I inquired about working together to create a fly pattern that incorporated our two patterns. Rich was on board and we were off to the races. Rich sent me a Headbanger sculpin for reference and a few of the right sized beads. From there we collaborated on a pattern. The end result was to keep the rear articulation pretty much unchanged from the Headbanger sculpin, other than to move the artic fox wing to the rear of the shank portion and replace the rubber legs with DNA Holofusion fibers.
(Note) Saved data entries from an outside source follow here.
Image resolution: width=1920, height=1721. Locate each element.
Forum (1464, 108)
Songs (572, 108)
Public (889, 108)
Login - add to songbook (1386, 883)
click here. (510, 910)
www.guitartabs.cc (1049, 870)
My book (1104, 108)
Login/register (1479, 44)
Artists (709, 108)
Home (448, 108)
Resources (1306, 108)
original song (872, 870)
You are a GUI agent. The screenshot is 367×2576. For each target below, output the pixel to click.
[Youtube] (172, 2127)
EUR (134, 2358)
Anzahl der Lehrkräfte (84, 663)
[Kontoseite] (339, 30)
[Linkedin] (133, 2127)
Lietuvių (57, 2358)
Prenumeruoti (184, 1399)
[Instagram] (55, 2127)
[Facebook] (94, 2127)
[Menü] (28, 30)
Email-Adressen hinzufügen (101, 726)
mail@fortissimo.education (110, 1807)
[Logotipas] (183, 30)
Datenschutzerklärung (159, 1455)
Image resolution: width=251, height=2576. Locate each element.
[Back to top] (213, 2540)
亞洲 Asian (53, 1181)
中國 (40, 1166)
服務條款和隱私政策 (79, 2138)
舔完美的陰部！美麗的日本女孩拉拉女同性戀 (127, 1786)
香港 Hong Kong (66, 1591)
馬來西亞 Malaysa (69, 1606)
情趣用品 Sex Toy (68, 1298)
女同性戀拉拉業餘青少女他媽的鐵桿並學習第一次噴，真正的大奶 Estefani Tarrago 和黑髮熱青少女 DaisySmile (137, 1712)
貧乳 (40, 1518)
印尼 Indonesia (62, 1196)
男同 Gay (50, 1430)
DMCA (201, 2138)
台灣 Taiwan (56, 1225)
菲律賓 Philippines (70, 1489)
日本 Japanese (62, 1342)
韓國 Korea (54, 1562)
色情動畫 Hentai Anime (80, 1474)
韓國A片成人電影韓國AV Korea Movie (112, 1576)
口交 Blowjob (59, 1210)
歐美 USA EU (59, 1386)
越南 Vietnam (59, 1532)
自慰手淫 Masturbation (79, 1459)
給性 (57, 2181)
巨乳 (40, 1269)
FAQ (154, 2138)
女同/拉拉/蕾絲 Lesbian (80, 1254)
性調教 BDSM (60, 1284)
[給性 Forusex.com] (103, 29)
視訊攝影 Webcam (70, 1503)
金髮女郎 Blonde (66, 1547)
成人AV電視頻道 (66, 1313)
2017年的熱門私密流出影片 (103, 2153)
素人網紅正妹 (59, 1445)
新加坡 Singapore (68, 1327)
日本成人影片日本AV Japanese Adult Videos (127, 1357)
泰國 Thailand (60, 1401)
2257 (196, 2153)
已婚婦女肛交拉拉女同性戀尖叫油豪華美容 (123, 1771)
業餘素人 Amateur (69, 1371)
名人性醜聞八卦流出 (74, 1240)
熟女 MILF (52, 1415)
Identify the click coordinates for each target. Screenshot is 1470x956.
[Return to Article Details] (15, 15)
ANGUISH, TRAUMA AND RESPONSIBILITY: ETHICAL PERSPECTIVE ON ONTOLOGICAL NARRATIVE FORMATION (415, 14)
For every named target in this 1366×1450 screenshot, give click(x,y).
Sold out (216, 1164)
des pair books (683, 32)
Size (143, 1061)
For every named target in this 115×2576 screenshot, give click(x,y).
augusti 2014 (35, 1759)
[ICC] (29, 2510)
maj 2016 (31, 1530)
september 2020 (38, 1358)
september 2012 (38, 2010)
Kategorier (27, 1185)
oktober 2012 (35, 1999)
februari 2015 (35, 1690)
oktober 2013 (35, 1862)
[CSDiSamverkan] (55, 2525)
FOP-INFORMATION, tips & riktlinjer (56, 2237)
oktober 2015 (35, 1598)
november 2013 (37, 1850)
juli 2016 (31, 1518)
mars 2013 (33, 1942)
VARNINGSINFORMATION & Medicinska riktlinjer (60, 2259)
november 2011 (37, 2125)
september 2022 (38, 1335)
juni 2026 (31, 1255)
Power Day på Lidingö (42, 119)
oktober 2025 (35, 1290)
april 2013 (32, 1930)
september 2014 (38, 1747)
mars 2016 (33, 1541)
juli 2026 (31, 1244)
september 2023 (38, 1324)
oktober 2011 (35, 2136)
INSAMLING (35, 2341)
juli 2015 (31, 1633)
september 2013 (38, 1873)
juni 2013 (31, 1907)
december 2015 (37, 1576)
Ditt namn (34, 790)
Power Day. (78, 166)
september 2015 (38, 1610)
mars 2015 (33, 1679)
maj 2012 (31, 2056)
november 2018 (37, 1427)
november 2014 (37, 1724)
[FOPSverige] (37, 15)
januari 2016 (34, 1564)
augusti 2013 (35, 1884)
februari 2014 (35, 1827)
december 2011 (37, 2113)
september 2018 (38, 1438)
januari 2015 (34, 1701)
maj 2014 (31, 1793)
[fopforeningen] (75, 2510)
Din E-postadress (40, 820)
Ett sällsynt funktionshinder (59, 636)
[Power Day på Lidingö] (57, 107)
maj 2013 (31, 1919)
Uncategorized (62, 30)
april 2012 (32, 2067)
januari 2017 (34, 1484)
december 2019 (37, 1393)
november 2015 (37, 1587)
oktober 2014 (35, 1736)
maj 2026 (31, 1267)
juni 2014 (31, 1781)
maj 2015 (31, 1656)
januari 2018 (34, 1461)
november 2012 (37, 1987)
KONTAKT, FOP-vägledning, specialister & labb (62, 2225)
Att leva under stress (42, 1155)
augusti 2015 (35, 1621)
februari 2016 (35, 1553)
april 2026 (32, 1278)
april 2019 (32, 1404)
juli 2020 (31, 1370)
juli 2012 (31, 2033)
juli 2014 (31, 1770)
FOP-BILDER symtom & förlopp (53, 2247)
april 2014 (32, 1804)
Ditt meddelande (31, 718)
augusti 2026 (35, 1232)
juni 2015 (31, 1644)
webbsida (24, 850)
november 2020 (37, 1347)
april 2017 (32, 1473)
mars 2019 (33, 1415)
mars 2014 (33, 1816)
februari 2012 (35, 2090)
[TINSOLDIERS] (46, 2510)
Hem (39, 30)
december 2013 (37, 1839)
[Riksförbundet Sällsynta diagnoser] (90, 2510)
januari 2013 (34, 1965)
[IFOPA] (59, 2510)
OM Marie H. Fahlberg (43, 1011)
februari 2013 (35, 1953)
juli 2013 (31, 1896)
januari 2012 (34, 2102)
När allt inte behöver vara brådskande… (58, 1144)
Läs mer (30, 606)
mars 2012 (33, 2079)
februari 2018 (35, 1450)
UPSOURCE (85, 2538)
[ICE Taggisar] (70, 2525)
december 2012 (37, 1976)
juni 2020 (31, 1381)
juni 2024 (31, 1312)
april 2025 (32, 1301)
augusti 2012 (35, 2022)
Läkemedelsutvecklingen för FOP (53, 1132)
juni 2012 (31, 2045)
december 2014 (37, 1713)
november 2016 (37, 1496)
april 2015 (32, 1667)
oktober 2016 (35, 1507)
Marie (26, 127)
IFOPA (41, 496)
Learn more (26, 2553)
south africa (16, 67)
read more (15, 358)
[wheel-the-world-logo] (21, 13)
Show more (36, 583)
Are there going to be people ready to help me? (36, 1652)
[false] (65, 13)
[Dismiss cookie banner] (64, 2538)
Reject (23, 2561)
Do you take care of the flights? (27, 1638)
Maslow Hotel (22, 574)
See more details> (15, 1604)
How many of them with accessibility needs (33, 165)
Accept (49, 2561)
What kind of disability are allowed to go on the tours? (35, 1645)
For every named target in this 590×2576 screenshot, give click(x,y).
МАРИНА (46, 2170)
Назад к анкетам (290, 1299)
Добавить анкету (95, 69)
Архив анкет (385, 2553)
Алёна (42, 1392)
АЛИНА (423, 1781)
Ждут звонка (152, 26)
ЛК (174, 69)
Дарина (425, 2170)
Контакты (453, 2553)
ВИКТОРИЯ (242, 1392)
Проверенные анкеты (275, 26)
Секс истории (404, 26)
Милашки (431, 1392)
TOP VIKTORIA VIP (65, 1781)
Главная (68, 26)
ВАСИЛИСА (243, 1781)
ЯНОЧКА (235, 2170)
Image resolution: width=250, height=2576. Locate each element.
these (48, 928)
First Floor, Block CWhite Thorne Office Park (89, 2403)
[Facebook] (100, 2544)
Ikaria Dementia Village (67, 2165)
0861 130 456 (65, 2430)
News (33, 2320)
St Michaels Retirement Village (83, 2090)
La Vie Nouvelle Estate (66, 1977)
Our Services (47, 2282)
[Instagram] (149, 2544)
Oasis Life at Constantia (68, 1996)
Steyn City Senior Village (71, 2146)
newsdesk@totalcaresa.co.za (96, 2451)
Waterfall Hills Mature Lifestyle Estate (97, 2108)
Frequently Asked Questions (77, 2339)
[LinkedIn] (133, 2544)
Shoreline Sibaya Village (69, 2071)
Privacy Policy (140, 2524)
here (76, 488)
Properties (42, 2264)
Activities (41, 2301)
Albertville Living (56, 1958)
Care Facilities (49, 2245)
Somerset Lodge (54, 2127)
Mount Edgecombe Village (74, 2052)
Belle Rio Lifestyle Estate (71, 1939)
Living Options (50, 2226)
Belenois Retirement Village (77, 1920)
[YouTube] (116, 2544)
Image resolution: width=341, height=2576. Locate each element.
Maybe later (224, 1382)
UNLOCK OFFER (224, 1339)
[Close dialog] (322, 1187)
For the shank portion again things are kept pretty close to the original. I thinned down the artic fox wings a bit, to keep the fly a little lighter and for the body I used polar chenille which gives a little more flash and movement. Again the legs were replaced this time with Krenik’s copper flash. In front of the artic fox wing, I added a collar of Whiting Farms spey hackle bird fur. This stuff is a lot like marabou, but not as dense and adds a ton of fluidity in the water. Keeping with the Bat Wing tradition I added downward angled jungle cock eyes and a pheasant rump feather topping. I experimented with the Bat Wing, the Bat & Balls Banger, and the Headbanger in the test tank. My hopes were met. The Bat Wing wants to ride high, the Bat & Balls Banger was intermediate, and the Headbanger hugged the bottom. The water column is now covered. The articulation on the Bat & Balls Banger was precisely what I was hoping for. The holofusion and copper flash added a little more flash to draw the strikes. The test run for the Bat & Balls Banger resulted in an early season smallmouth that thrashed it on the strip back. I have taken this fly for several “test swings” and each outing it’s gaining more stream credibility.